Texas A&M researchers may have developed the next step in facial reconstruction — a foam that could one day be used to treat skull abnormalities.
Student and faculty researchers in the Dwight Look College of Engineering have developed a polymer foam that could be packed into a skull deformation after facial reconstruction surgery to kickstart the healing process. The foam came about after several years of biomedical research, and several challenges remain before its operating room use.
Melissa Grunlan, biomedical engineering associate professor and the project’s research advisor, said the foam could be used as a sponge-like substance that can be packed into a deformation to help start the healing process.
“This is basically a foam that a surgeon can treat with some warm saline and then he or she can press it into an irregular defect,” Grunlan said. “As it cools it becomes hardened and healing can start to take place.=”
The foam’s research began several years ago as part of a doctoral student’s dissertation work. It eventually became graduate student Lindsay Nail’s responsibility, who continues it today.
“Undergraduate students and I work with this scaffold, from synthesizing the polymer used to forming the actual sponge-like foam, to testing the foam’s various properties,” Nail said. “Currently, we’re working to tune the scaffold material’s properties to achieve the optimal rate at which the scaffold would be resorbed by the body.”
Grunlan said additional steps are needed to refine the material’s physical traits. Questions remain as to how fast the polymer will be replaced by the wearer’s cells and how practitioners will react to the new technology.
“We also want to align with surgeons or veterinary surgeons to work with them to ask, ‘What would you like to see designed into this material?’” Grunlan said.
Jessica Reinhard, biomedical engineering senior and research assistant to Nail, said this development is important because of the difficult nature of skull abnormalities.

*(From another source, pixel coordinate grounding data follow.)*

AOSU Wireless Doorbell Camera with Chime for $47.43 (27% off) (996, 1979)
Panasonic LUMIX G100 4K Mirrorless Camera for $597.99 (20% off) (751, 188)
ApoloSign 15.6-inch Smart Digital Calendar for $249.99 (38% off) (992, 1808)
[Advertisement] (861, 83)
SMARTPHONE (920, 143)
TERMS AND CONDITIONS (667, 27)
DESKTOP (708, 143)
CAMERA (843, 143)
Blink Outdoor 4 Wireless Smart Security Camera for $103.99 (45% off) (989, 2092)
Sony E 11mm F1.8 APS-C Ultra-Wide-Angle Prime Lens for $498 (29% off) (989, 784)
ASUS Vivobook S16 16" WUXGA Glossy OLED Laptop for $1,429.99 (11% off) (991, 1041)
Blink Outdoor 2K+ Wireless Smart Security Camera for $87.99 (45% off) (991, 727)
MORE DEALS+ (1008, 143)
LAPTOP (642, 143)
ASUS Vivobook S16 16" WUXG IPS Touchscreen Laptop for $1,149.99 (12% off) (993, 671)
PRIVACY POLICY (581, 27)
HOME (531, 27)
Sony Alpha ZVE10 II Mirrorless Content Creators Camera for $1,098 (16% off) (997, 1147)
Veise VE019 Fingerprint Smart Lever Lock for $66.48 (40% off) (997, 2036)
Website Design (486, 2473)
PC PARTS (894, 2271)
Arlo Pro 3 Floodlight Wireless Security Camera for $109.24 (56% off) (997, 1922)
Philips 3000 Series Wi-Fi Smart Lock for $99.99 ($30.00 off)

“This is really useful for our research because not all facial defects are the same,” Reinhard said. “So we’re able to heat up the foam, fit it into the defect and cool it to hold the shape.”
Reinhard said her role includes the synthesis of the material.
“I’m very involved in the actual creation of the foams we make for facial reconstruction,” Reinhard said. “It’s really awesome to see the beginning to end of a synthesis and see the final product of a material.”
Grunlan said the research provides a way for students to gain important experience for graduate school and professional careers.
“I’ve had a number of students who’ve worked in my lab who then go on to graduate school themselves and they’re just going to be way more prepared for what lies ahead,” Grunlan said. “And then beyond school, when they go into their careers, they’re just all-the-more prepared.”
Reinhard said this research enables her to develop important skills that she may need in the future.
“Research has given me the opportunity to learn and grow as a scientist, to be creative and think outside the box in problem solving,” Reinhard said.
Grunlan said the development of this material is a display of the prominent research being conducted at Texas A&M.
“It highlights the important research that’s being done at Texas A&M,” Grunlan said. “That we’re doing things here that are going to make a real impact on people’s quality of life, and that it’s done by students who are training to be leaders in the field.”